Mourning Spaces

 
ashley-edwards-usUA4BT_JiU-unsplash.jpg

Mourning Spaces

Watercolors and old wounds


by Jessica Lawson


A lightbulb went off in me when I saw an enneagram-inspired Instagram post talking about how each number could have better quiet times with God.

For the myriad of numbers I’m comprised of I remembered I love to create. But not just to create. I create to connect. Whether it’s with others, with the verse I’m meditating on, feelings I’ve been shoving down, or feelings overtaking reason.

I was in the middle of one of those LONG winded friend phone calls. The kind of calls where you find yourself as a sounding board so you start doing the dishes or finish up dinner or start it. I ended up finding myself with an old set of watercolors and some heavy parchment. Infinite possibilities.

This friend is an old ministry partner. This friend is a wise friend. I started writing what they said. The paints helped me process the weight of their words.

Then out of nowhere, the subject turned to talk about the old ministry I had cared for, I nursed back to health from brokenness, I advocated for, I sacrificed for, I gave up so much for.

I do know what happened, but I exploded with tears.

Maybe this was my 8-month scheduled crying appointment over old wounds?

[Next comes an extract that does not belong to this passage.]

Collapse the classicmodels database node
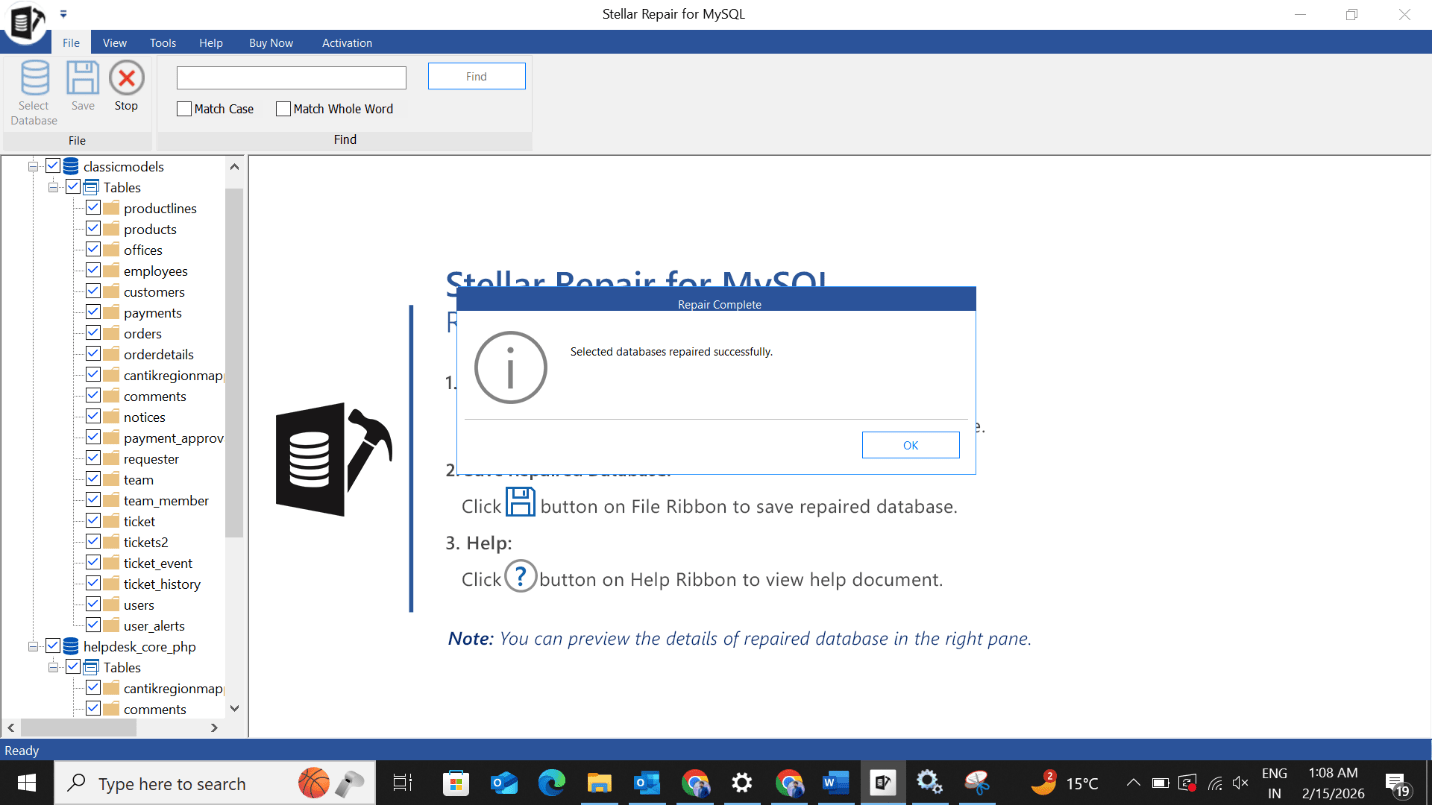 [x=34, y=167]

Maybe it’s this? Maybe it’s that?

I found myself silently sobbing as I heard about how WELL my old ministry was doing. I don’t think I was envious or resentful. I think the tears came cause I was mourning that I wasn’t apart of it anymore. Obviously God is the beginning middle and end of it all, but He chose to use me to build the “ark”, to lead those people out of their “Egypt”. But I never got to see the flooding stop. I never got to see the other side of the Red Sea.

I wanted to push the feelings back down. Bury them. Move on. But my body has been having this annoying tendency of communicating with me ... From my silent sobs, I got a muscle cramp. It lasted SO long. Not longer than that friend on the phone. I tried stretching, ignoring, and then repeat.

I finally prayed a half-hearted, “Why is this still hurting?” prayer.

And the Spirit spoke so gently, “Because you haven’t mourned.”

I was spiritually shook.

I’m still hurting over half a year later because I haven’t mourned.

Processing this information, I consulted my watercolors. Then I shifted to externally processing with my sweet husband. Then I went into a room alone like I was on social airplane mode. There, alone, I laid out the feelings. I laid out the hurts. I laced everything with grace to feel the real feels but also the grace of not staying there. This scab needed to heal and I knew such healing will leave a scar.

Frankly, scars used to scare me. Now I see that they’re simply proof of what we’ve been healed from.

Frankly, scars used to scare me. Now I see that they’re simply proof of what we’ve been healed from.

I want to encourage you Kindred, to make space to mourn. There are so many external causes today to mourn — COVID deaths, divisive politics, black lives not mattering, poverty, hunger, etc.

And we need to give space to those to feel, to process, to cry, to pray, to share, and then to lay those burdens at Jesus’s feet.

When we carry too many burdens we are sheep trying to be the Shepherd.

There was a sheep who got lost from his Shepherd for 6 years. Hiding in caves, living alone. The sheep didn’t have anyone to shorn its coat. When the sheep was found it took 30 minutes for its extra weighted coat to be shaved. This sheep was carrying 6 times its weight around. After a purposed meeting with the Shepherd, the sheep was free from that burden.

The amount of fleece cut off weighed 60 pounds.

All it took was a meeting with the Shepherd to lighten the sheep’s burden.

Make a space to meet with your Shepherd.

Make a flexible discipline, a daily rhythm to spend time with Him.

Let’s be the sheep who are burden-free because we’ve let the Shepherd take them off our backs.

Matthew 11:28-30

Come to me, all you who labor and are heavy laden, and I will give you rest. Take my yoke upon you, and learn from me, for I am gentle and lowly in heart, and you will find rest for your souls. For my yoke is easy, and my burden light.